Jego starszy brat uśmiechnął się złośliwie i natychmiast ruszył w stronę drzwi, łopocząc swą długą, błękitną peleryną, choć przez jego twarz przebiegł ledwo dostrzegalny cień niepewności, który zauważyła tylko Rowena.
- To prawda? – Zapytał stary. – Zabiłeś wilki grasujące w sąsiedniej wiosce?
- Z pomocą walecznego Godryka Gryffindora i szlachetnego Salazara Slytherina, ojcze – odparł najmłodszy syn, wykonując teatralne gesty ramionami.
Na twarzy starca pojawił się cień uśmiechu, jakby rozpoznał jedno z wymienionych przez syna nazwisk, dzięki czemu jego surowa, woskowa, poorana zmarszczkami twarz złagodniała i nabrała poczciwego wyrazu.
- Chłopcze – wychrypiał, rozglądając się dookoła, choć wszystko, co widział, to pomarańczowe plamy w miejscu, gdzie płonął ogień. – Matt Gryffindor…
- To mój ojciec – dokończył za niego Godryk.
Stary odetchną głęboko, jakby pogrążył się we wspomnieniach.
- Matt lubił pojedynki – rzekł w końcu, a jego głos stał się miękki i spokojny. – Ćwiczył się u mnie. Był moim najlepszym uczniem.
Godryk wymienił szybkie spojrzenia z Salazarem i Lambertem, po czym mruknął coś niezrozumiałego. Nie miał pojęcia, co odpowiedzieć staremu Hughesowi, którego najwyraźniej wzruszyło wspomnienie młodzieńca, którego szkolił za swych najlepszych lat życia. Choć wszyscy zamilkli, obawa opuściła serca nowoprzybyłych.

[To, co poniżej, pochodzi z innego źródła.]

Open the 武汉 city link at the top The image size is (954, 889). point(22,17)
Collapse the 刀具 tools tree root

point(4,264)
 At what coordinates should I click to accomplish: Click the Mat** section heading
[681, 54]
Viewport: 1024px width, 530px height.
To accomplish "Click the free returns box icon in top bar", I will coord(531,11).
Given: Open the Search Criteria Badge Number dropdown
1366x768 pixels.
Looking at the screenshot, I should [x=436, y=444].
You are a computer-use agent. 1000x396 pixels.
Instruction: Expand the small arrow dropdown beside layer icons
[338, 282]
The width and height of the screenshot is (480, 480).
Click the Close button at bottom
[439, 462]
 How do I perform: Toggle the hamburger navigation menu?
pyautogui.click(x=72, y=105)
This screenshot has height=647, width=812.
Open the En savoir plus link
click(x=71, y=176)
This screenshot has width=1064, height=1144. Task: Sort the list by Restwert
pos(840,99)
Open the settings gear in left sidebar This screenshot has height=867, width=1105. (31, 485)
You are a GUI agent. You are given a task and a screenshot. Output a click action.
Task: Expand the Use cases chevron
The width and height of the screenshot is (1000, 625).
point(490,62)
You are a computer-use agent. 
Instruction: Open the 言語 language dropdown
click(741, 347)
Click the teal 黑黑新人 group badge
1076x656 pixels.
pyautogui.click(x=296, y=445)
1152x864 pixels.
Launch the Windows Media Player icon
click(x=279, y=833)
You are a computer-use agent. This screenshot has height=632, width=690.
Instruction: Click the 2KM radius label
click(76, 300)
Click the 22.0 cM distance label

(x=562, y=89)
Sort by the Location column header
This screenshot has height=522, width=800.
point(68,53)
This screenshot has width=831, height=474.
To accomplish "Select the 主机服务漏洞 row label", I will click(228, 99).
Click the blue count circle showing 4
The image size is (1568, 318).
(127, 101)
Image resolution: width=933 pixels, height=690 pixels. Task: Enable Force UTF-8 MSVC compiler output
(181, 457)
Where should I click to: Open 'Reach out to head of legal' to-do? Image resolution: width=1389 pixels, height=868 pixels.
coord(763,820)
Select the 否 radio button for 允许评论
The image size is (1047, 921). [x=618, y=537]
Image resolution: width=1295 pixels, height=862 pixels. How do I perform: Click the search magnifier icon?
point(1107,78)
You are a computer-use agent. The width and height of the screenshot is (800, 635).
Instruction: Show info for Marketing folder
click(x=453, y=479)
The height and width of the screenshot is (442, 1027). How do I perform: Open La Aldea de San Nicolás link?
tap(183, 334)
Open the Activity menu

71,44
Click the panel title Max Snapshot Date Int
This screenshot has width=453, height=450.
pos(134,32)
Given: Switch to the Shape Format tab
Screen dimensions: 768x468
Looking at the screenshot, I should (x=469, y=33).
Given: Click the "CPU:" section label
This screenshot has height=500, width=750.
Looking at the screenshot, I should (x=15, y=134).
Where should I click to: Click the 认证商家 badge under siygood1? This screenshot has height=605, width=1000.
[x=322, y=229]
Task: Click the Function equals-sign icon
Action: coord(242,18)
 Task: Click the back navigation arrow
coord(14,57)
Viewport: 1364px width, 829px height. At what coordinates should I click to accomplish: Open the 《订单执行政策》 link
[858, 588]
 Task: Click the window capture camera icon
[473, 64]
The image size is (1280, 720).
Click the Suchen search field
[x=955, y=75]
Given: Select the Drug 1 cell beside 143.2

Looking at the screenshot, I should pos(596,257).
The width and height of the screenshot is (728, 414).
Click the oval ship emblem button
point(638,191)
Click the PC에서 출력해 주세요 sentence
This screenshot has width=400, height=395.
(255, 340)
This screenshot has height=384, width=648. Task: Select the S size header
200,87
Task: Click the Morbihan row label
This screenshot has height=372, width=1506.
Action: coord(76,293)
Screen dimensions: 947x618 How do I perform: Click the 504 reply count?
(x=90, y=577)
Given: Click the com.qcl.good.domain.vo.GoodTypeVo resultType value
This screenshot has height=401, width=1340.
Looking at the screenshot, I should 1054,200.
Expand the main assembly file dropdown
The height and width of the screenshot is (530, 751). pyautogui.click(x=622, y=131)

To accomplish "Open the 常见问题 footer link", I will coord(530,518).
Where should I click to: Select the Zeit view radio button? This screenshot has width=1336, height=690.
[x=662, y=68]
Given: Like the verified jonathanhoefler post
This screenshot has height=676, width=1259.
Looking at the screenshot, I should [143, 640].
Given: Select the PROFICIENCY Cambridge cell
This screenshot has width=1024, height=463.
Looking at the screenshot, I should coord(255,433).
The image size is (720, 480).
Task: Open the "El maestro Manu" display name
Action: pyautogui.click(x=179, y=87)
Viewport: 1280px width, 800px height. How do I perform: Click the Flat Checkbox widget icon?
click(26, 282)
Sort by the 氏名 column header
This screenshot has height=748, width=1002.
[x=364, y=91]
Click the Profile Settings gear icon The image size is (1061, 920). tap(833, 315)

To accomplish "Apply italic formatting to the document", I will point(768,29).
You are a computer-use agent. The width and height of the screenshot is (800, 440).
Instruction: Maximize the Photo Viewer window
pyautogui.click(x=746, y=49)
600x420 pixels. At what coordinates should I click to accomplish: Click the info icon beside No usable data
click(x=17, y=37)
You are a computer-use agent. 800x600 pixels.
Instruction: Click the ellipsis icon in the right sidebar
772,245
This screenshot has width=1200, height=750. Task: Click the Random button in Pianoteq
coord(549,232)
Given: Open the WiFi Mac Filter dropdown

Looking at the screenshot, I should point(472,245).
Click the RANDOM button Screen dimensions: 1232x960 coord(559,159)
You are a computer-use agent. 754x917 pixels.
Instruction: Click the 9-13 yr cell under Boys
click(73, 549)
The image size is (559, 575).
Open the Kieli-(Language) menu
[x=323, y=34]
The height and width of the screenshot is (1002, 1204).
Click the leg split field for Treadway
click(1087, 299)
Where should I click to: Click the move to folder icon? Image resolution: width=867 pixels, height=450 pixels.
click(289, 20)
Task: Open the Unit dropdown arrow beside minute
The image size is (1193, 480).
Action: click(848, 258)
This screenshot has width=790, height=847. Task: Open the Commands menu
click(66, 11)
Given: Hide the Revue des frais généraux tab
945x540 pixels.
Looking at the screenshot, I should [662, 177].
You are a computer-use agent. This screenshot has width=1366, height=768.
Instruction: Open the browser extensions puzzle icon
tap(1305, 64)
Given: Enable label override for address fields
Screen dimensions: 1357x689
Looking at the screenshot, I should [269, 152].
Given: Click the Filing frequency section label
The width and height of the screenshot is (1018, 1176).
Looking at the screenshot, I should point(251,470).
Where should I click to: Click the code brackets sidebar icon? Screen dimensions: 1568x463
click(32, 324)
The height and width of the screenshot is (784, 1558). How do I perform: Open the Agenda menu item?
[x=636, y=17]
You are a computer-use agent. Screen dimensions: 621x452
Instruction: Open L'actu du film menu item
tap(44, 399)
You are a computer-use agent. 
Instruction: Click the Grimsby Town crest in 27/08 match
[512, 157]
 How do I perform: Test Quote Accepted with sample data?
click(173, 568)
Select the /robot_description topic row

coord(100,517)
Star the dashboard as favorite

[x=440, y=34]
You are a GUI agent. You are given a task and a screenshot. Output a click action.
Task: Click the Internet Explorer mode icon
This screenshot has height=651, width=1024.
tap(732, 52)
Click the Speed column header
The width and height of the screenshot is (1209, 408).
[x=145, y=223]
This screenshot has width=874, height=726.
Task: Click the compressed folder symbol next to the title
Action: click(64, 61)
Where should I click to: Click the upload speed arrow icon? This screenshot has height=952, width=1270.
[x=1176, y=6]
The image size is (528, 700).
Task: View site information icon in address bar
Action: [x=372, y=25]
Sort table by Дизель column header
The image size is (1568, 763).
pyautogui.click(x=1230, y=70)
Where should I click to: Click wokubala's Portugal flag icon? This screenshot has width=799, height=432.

Powrócił brat Lamberta. Na jego twarzy rozkwitł grymas złości, gdy wycedził przez zaciśnięte zęby:
- Ty… ty mały bękarcie, wybiłeś te wszystkie wilki…
Zazgrzytał zębami ze złości, ale jego twarz pozostała niewzruszona. Jego spojrzenie biegało od twarzy najmłodszego Hughesa do zamglonych oczu ojca i z powrotem, kiedy zawołał:
- Matko! 
Ani razu nie zerknął na młodych wędrowców, którzy tłoczyli się w cieniu pod ścianą. Nie minęła minuta, a na korytarzu rozległy się przyspieszone, energiczne kroki. Grube drzwi otworzyły się, a w pokoju pojawiła się kobieta. Mimo sędziwego wieku była bardzo piękna, a jej wyniosłego, chłodnego oblicza nie znaczyła ani jedna zmarszczka. Miała jasnobrązowe, upięte w elegancki kok włosy, ciemnoszafirowe oczy okolone krótkimi, jasnymi rzęsami i rzadkie, wąskie brwi, co upodabniało ją do surowej królowej śniegu. Ubrana była w pomarańczową, bogato zdobioną żółtym haftem suknię, która podkreślała jej smukłą, sztywno wyprostowaną sylwetkę, a ona sama poruszała się z wdziękiem, jakby stąpała po chmurach.  
- Co tu się dzieje? – Zapytała swym głębokim, melancholijnym głosem. - Kim jesteście?
Czwórka młodych czarowników popatrzyła po sobie. Siła i pewność siebie, z którą Jane Hughes wkroczyła do komnaty skrępowało nawet najśmielszego z całej grupy Godryka. Młodzieniec stał jak słup soli i wpatrywał się w nią szeroko otwartymi oczami. Rowena jako pierwsza odzyskała głos.
- Spotkaliśmy Lamberta podczas naszej podróży – wyjaśniła uprzejmie. – Widzieliśmy, jak walczył z wilkami.
- A później ugościli mnie w swoim obozowisku – dodał Hughes. – Dlatego z miłą chęcią chciałbym się im odwdzięczyć za ich dobroć.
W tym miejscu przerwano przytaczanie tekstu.